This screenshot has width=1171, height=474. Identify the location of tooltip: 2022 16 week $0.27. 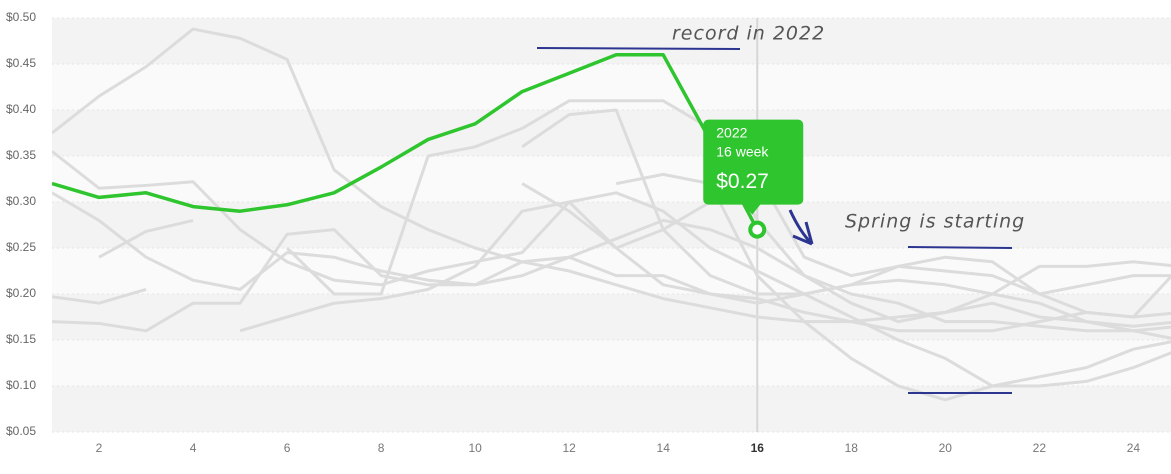
(754, 179).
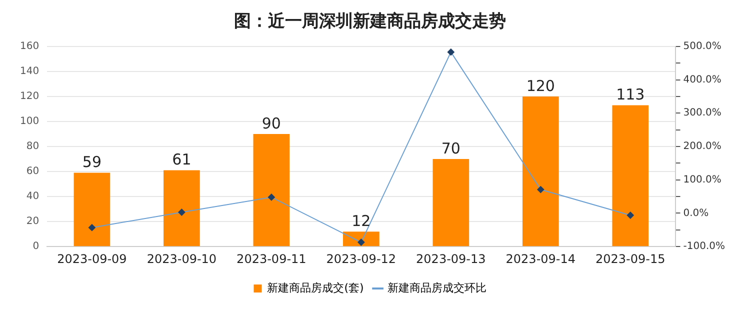  What do you see at coordinates (33, 146) in the screenshot?
I see `y-tick-label: 80` at bounding box center [33, 146].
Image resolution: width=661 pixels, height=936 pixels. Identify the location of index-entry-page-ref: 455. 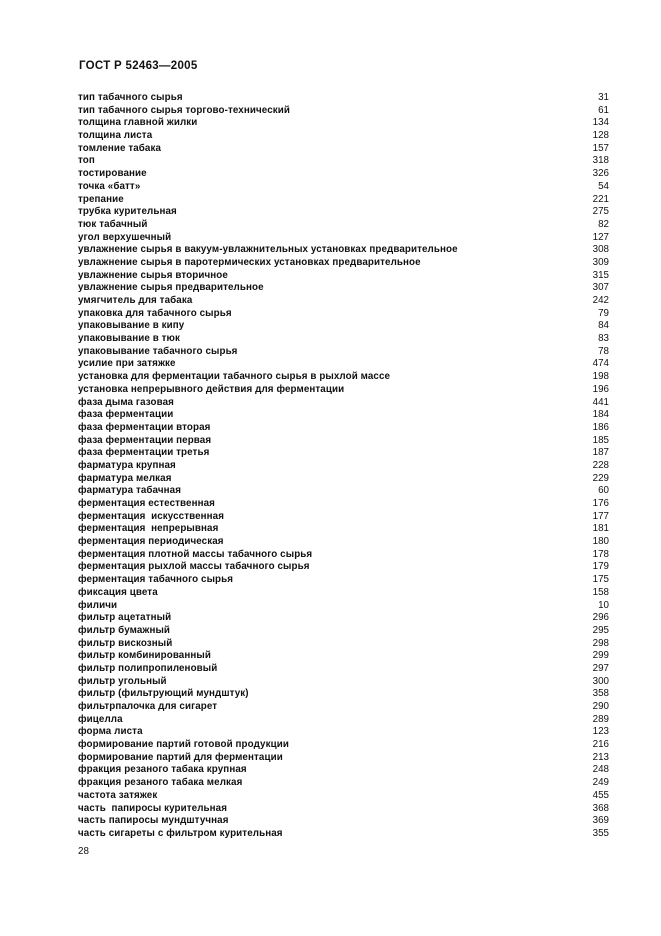
(600, 795).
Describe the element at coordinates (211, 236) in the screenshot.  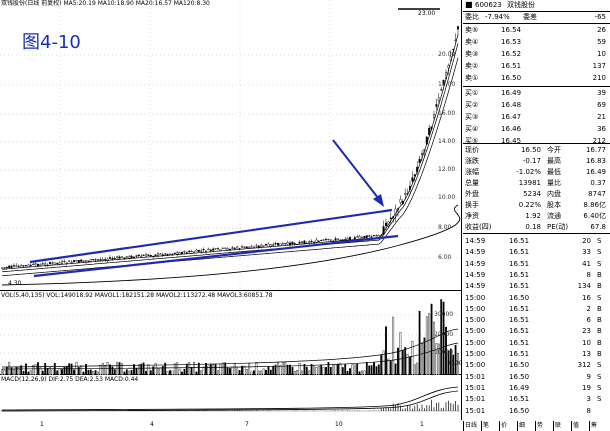
I see `channel-upper-line` at that location.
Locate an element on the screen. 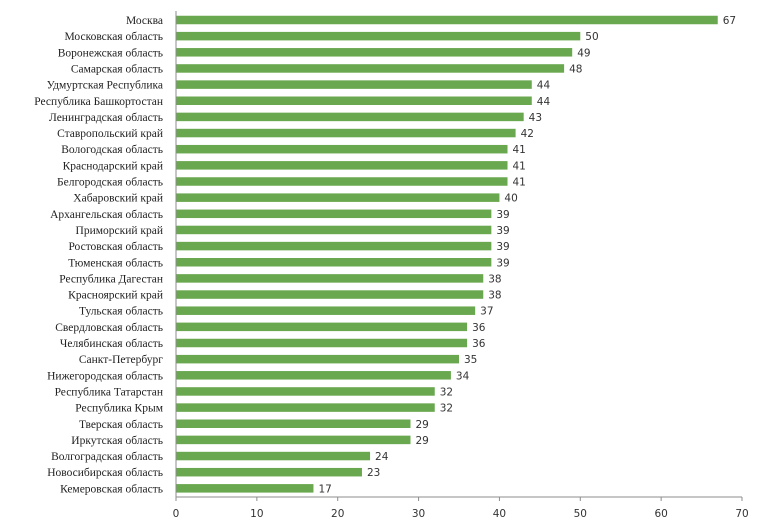  x-tick-label: 60 is located at coordinates (660, 514).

···

Repeat the listing from its first line through the line containing "center [33, 146].", including both ends, and leave the pictures out.

### [Output of the exercise]
This screenshot has width=1171, height=474. Identify the location of tooltip: 2022 16 week $0.27. 
(754, 179).
  What do you see at coordinates (33, 146) in the screenshot?
I see `y-tick-label: 80` at bounding box center [33, 146].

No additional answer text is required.